O fracasso do governo de Maurício Macri, após a derrocada de Cristina Kirchner, lançou os políticos argentinos no estado de confusão. Os passos dados pelas principais forças políticas vão de surpresa em surpresa. Cristina Kirchner, que nas pesquisas supera Macri no segundo turno, disse que concorrerá à vice-presidência, tendo à frente na chapa Alberto Férnandez, um peronista conciliador, sem expressão eleitoral. A jogada seguinte coube a Macri, velho inimigo do peronismo, que escolheu como seu vice o senador peronista Miguel Picchetto, hábil negociador e líder da maioria no Senado. Por último, a "terceira via" será representada por Roberto Lavagna, ex-ministro de Néstor Kirchner, tendo como vice outro peronista, Juan Manuel Urtubey, governador da província de Salta.
Das sete frentes eleitorais constituídas, as três com chances de vitória têm em seu nome palavras que sugerem união e entendimento. Macri arrasta a União Cívica Radical e a Coalizão Cívica em novo movimento, batizado de Juntos pela Mudança. Cristina obteve apoio da Central dos Trabalhadores Argentinos e de 16 partidos ou movimentos políticos, a maioria peronistas, para sua Frente de Todos, Lavagna, com socialistas e democratas cristãos, criou o Consenso Federal 2030.
Ironicamente, a iniciativa que até a pouco congraçava, com cacife eleitoral, moderados e peronistas não kirchneristas, contando com a presença de governadores importantes, a Alternativa Federal - 21% dos votos nas últimas eleições, com o peronista dissidente Sergio Massa à frente - praticamente se dissolveu, sucumbindo a polos políticos de maior peso. Urtubey apoia Lavagna, Massa abrigou-se com Cristina e Picchetto, com o liberal Macri.
A perspectiva de poder é talvez a única coisa capaz de trazer à mesma órbita a infinidade de satélites peronistas que giram em torno do Partido Justicialista. Ao lançar-se para vice e chamar um moderado para concorrer a seu lado, Cristina fez um óbvio apelo à união dos peronistas, meta que, se cumprida, lhe daria certamente a vitória, ainda mais diante de um governo com perda aguda de popularidade e da enorme crise econômica. Desta forma se entende que Macri, esperança de renovação e que sempre fustigou os peronistas, tenha chamado o experiente e conciliador Piccheto para uma dobradinha para tentar manter-se na Casa Rosada. A ideia é que haja alguma revoada de peronistas moderados em sua direção.

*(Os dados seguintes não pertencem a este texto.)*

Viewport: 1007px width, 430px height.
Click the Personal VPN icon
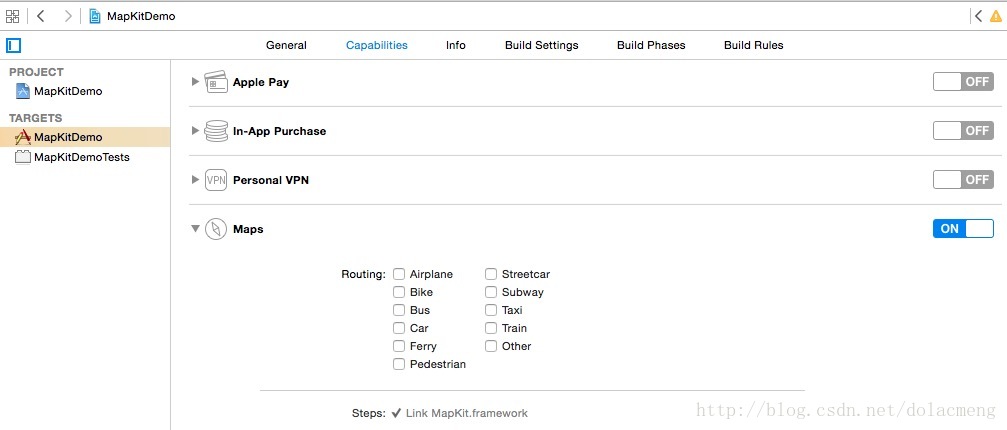pos(216,180)
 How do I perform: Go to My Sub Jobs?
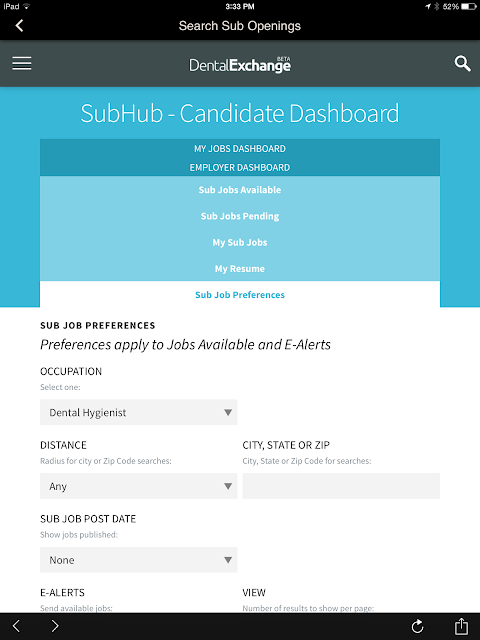tap(240, 242)
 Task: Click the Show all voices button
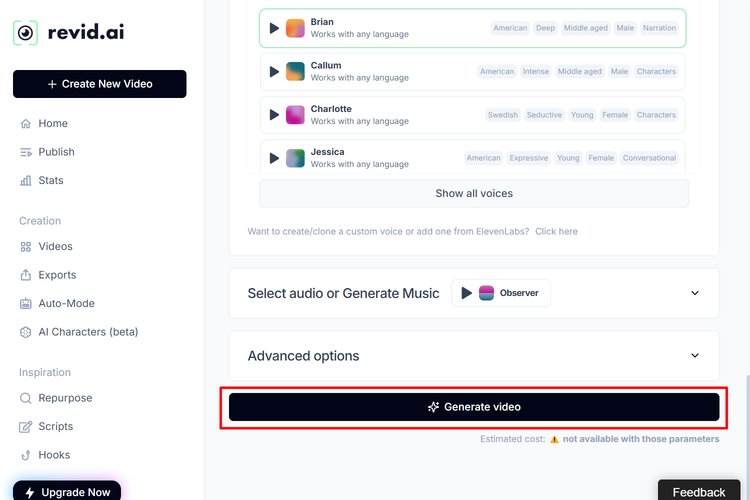pyautogui.click(x=474, y=193)
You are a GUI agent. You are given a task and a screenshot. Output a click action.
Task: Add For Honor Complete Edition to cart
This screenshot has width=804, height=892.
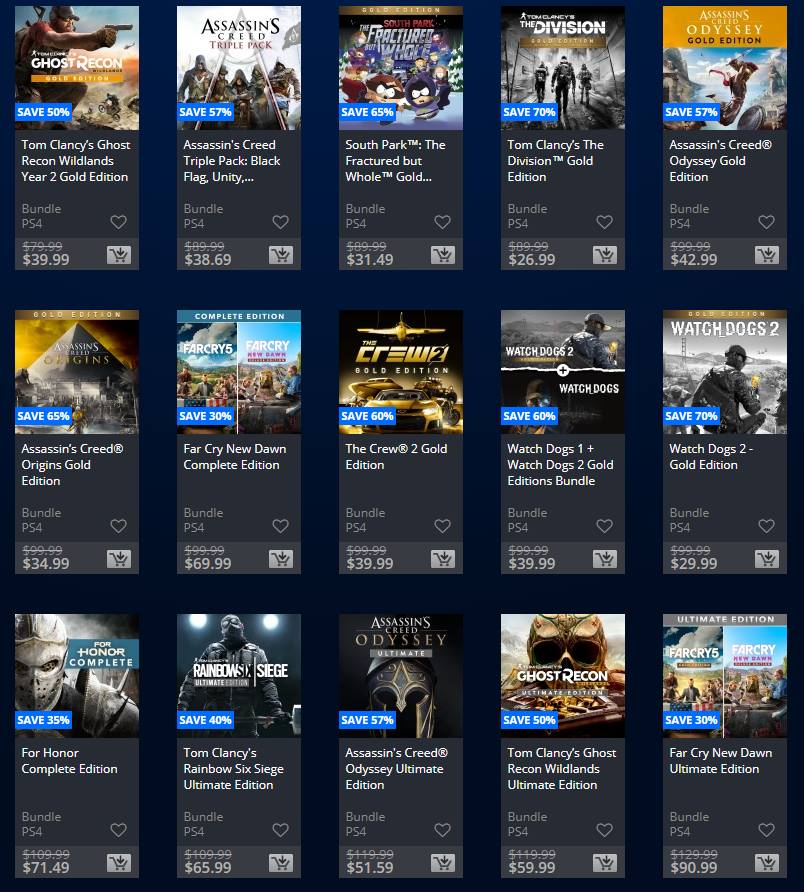click(x=119, y=863)
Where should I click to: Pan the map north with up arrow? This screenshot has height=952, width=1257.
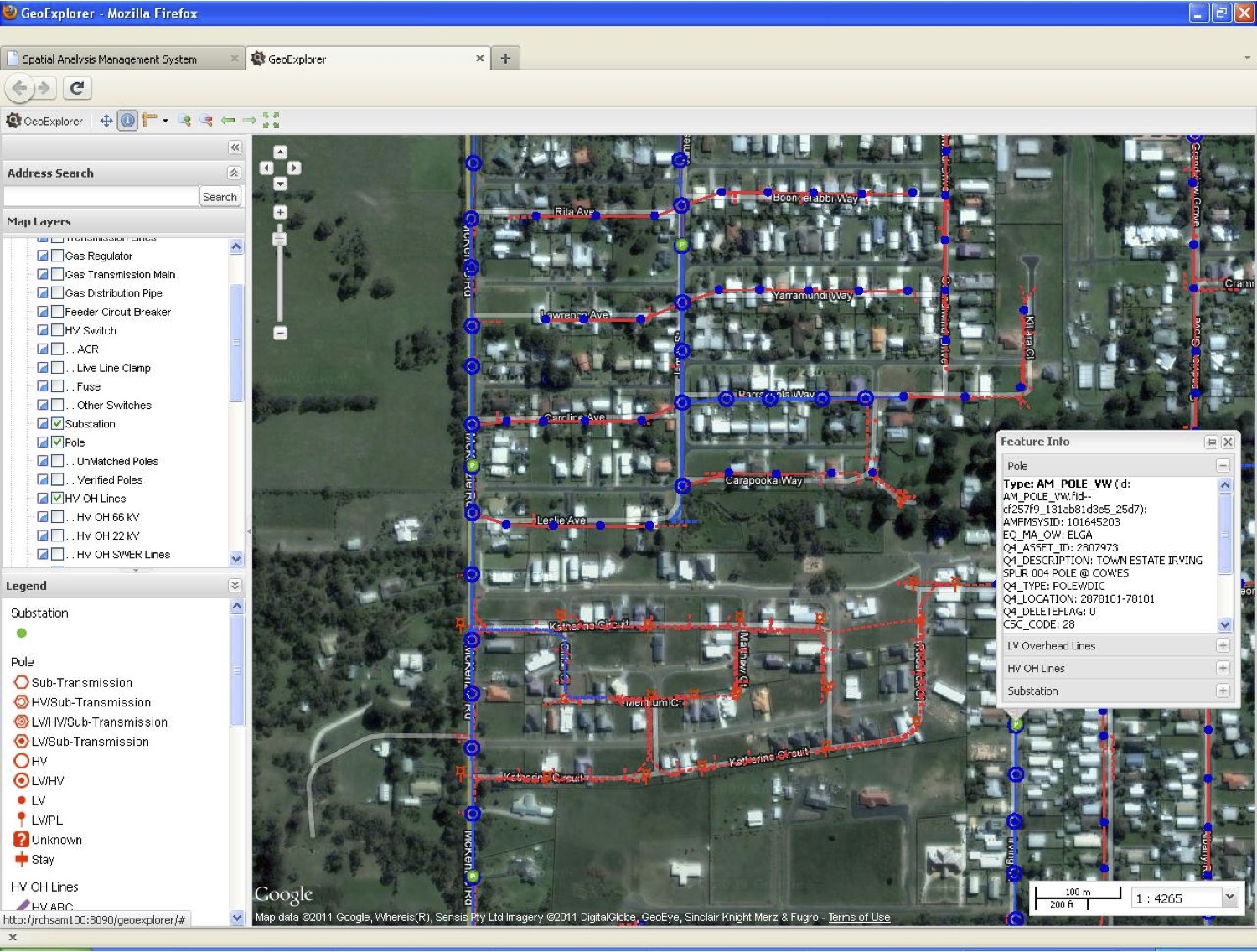point(280,152)
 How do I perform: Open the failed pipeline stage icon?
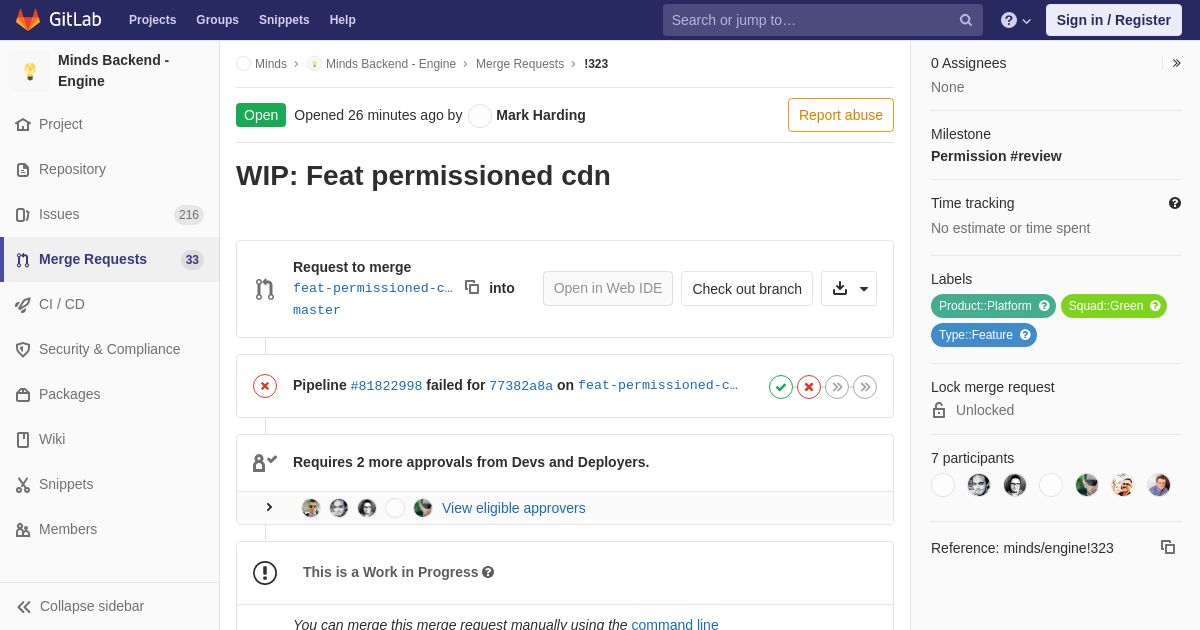809,387
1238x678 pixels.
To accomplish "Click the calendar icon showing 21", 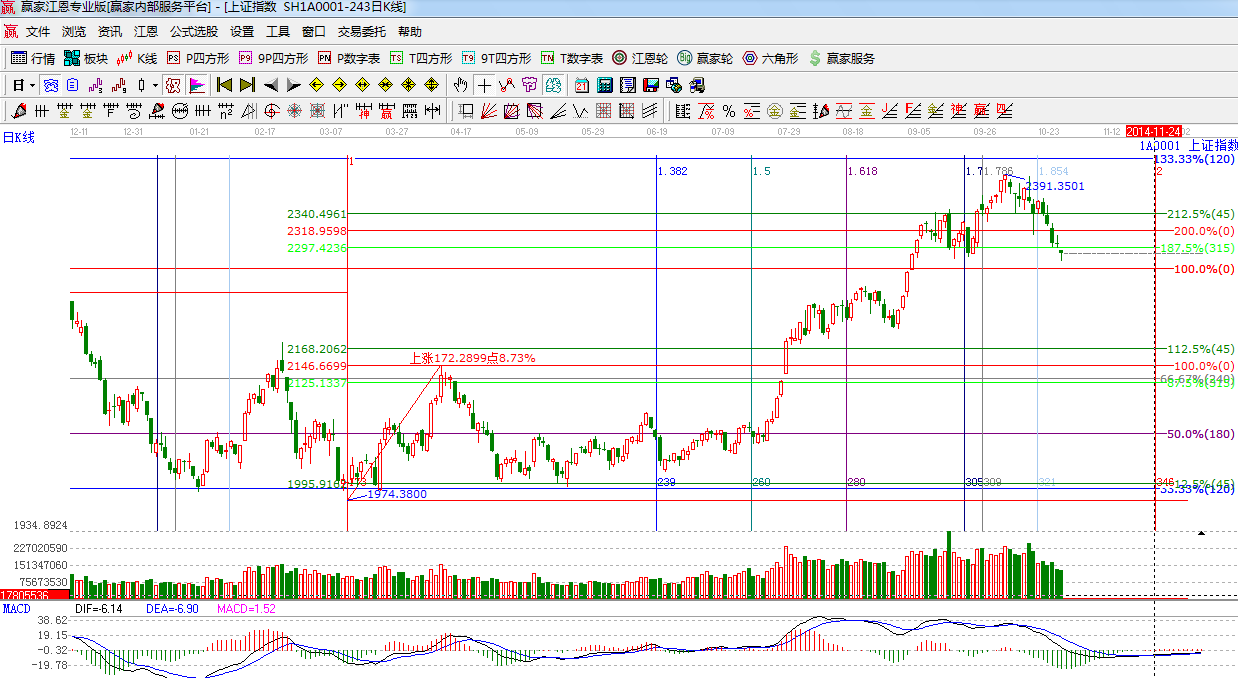I will 582,85.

Esse também é o desejo e a intenção da "terceira via" de Roberto Lavagna, ao formar dupla com Urtubey. Ambos cortejam o politicamente relevante governador reeleito de Córdoba, Juan Schiaretti e outros mandatários que fizeram parte da Alternativa Federal. As esperanças desta frente se concentram em ser "alternativa superadora" e opção "possível à pretendida polarização entre Macri e Cristina", nas palavras de Urtubey. A rejeição de ambos abre espaço para Lavagna, caso os argentinos evitem a polarização. Mas essa opção moderada pode ser esmagada se os eleitores escolherem o voto útil para evitar o candidato que não querem - ou Macri ou Cristina - votando em um ou outro. Não é possível prever o futuro.
Os mercados tiveram um rali com a escolha feita por Macri. O risco país caiu a 849 diante do pico de 1014 dois meses atrás, a bolsa subiu mais de 5% e o dólar recuou para menos de 45 pesos. As chances de Macri aumentam se a economia der alguns sinais de melhora. A inflação é em qualquer lugar um grande cabo eleitoral e mais ainda na Argentina. Ela vem caindo, mas não o suficiente, nem com tanta rapidez. O IPC, após atingir 4,7% em março, foi de 3,1% em maio. Ainda assim, em doze meses acumula 57,3%. Os analistas financeiros esperam que feche o ano em 40%.
A política de Macri contribuirá para acalmar um pouco os preços, já que congelou as tarifas públicas, que vinha reajustando com força para eliminar os subsídios, e no inverno subsidiará os gastos de energia. Isto reduz o peso sobre o consumidor, mas o aumenta sobre as contas públicas, submetidas a duro ajuste por Macri ao FMI, que fez à Argentina o maior empréstimo da instituição até hoje, de US$ 56,3 bilhões. Essa política contradiz o que Macri sempre pregou, mas a inflação estava fora de controle e o principal é ganhar as eleições.
Cristina aposta nas críticas e na ideia de que em seu governo as coisas eram um pouco melhores. Lavagna tem a credencial, que sempre exibe, de ter sido o economista que retirou a Argentina de sua maior crise, no início do governo de Néstor Kirchner. O legado econômico de Kirchner e Macri é desolador. Levará muito tempo para deixar de ser.